Consumers Advocates Weigh In
Tam Ma represented Health Access California and began her line of questioning focusing on why Centene is merging with Health Net and not just entering the market as a new entrant and providing additional plan options for consumers. She also asked how Centene planned to gain efficiencies and pass any savings along to consumers. Centene executives claim that by merging with Health Net, consumers will have access to more affordable health insurance options and they will able to offer these products into the future and remain competitive. Tam continued to press Centene, asking if consumers can expect to see savings through reduced premiums and cost sharing due to these savings. Centene again maintained the savings would be used to continue affordable plan options for its customers, but that other factors, such as health care costs, may continue to cause premiums to increase. Health Access also focused on Centene’s commitment to maintaining accurate provider directories to comply with California law. Centene responded they are using their resources to find technological solutions maintaining its directories, participating in a pilot program with other insurers.
Representatives from Consumer Watchdog and Consumers Union also questioned Centene’s executives, continuing to ensure the consumer remained a focus of the hearing. Consumer Watchdog focused its line of questioning on Centene’s inadequate provider networks, patients who had subsequently received large out-of-network bills and sued Centene. She also asked about Centene’s commitment to continuing to offer plans in Southern California and its history of unreasonable rate increases. Centene only responded it would continue to have conversations with the department regarding these issues. Consumers Union asked for assurances from Centene to improve Health Net’s low quality ratings; which Centene replied it would commit the resources to do so.
After questions from the public and testimony from expert witnesses, consumer representatives from Health Access California, Consumers Watchdog and Consumers Union provided their testimony, which focused on many of the same issues discussed during the cross examination.
Representing Health Access California, Tam Ma shared our main concern for this and other mergers, which is whether California consumers, and our health system as a whole, will be better off. Tam focused on the lack of evidence that mergers result in higher quality or lower prices for consumers. She also continued to draw attention to Health Net’s poor track record as it relates to consumer protections and low patient satisfaction and quality scores. Further, Centene should be required to have a California-based medical director, legal counsel and regulatory compliance staff who are knowledgeable about California-specific consumer protections and other requirements the state places on all health insurers. Tam also urged Centene to promise to not proceed with rate increases that state regulators deem to be unreasonable.
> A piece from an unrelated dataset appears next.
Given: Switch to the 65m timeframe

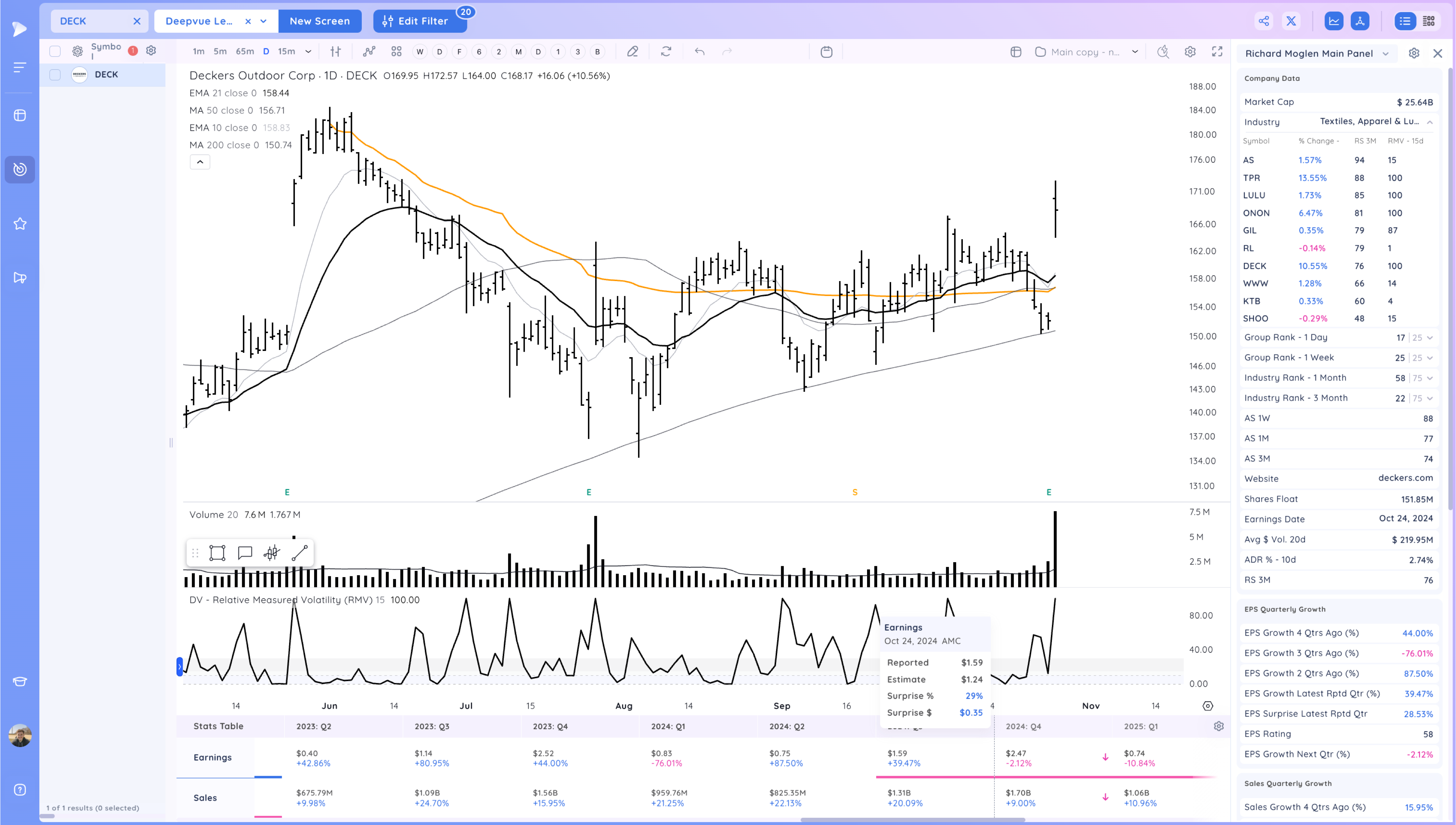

Health Access and other consumer groups stated they were opposed to the merger unless it includes strong, enforceable conditions that ensure consumers are protected and benefit from these two companies getting bigger.
The Insurance Commissioner is keeping the record open and the public is welcome to submit comments regarding the merger by 5:00 PM on January 29, 2016. Comments should be sent to: Jennifer.firstname.lastname@example.org.
Health Access will continue to monitor and scrutinize the Centene/Health Net merger (and other mergers pending before state regulators) to ensure consumers benefit from the claims of greater efficiencies and cost savings.